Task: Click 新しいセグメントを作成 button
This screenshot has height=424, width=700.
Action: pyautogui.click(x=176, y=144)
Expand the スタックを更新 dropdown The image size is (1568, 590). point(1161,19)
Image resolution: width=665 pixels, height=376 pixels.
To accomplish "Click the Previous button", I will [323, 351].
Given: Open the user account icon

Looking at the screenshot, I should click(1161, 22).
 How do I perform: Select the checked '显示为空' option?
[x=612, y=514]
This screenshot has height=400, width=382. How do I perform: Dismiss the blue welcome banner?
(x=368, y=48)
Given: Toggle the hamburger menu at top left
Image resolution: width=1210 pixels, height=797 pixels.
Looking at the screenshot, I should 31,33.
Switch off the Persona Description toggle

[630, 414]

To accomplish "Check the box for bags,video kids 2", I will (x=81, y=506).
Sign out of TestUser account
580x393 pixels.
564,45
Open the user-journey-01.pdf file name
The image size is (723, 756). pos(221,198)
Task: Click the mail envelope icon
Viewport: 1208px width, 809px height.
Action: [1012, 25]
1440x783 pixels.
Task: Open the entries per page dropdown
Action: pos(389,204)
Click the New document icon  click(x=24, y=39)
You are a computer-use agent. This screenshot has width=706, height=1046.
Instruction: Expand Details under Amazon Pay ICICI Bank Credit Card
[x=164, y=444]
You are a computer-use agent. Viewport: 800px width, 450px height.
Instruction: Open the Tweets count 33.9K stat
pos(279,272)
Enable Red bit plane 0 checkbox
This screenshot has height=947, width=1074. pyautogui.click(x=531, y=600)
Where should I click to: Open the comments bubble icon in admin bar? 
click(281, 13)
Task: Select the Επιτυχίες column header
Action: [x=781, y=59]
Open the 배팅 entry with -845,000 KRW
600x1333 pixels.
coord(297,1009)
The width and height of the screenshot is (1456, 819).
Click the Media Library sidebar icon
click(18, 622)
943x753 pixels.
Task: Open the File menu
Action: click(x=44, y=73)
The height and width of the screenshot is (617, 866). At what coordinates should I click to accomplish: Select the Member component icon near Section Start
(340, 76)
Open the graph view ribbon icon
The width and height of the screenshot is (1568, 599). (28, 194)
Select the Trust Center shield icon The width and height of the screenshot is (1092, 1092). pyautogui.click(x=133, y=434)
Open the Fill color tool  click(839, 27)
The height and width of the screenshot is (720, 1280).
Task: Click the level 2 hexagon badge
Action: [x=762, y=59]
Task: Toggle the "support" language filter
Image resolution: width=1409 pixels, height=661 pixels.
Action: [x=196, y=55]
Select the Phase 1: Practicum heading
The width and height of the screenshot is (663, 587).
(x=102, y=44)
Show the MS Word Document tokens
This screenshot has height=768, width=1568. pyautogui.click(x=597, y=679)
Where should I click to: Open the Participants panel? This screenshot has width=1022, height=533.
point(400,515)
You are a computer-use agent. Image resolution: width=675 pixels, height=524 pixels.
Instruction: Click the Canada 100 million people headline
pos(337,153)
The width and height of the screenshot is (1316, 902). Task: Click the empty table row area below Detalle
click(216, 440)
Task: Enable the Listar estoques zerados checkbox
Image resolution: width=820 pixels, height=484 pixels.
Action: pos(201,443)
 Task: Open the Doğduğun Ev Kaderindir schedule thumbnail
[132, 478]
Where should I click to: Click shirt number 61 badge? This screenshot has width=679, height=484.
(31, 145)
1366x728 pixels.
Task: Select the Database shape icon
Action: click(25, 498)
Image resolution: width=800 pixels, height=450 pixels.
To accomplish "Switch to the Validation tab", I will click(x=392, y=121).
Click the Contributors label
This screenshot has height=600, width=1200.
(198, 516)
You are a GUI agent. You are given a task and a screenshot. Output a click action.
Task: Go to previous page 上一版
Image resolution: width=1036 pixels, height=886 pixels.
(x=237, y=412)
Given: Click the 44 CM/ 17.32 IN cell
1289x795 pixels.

.....

WHAT YOU ARE ASKED TO DO.
Filter the listing above so that only lines holding the word "computer" remain, and report those lines.

TASK ANSWER.
You are a computer-use agent. This screenshot has width=706, height=1046.
You are a computer-use agent. Viewport: 800px width, 450px height.
You are a computer-use agent. Image resolution: width=675 pixels, height=524 pixels.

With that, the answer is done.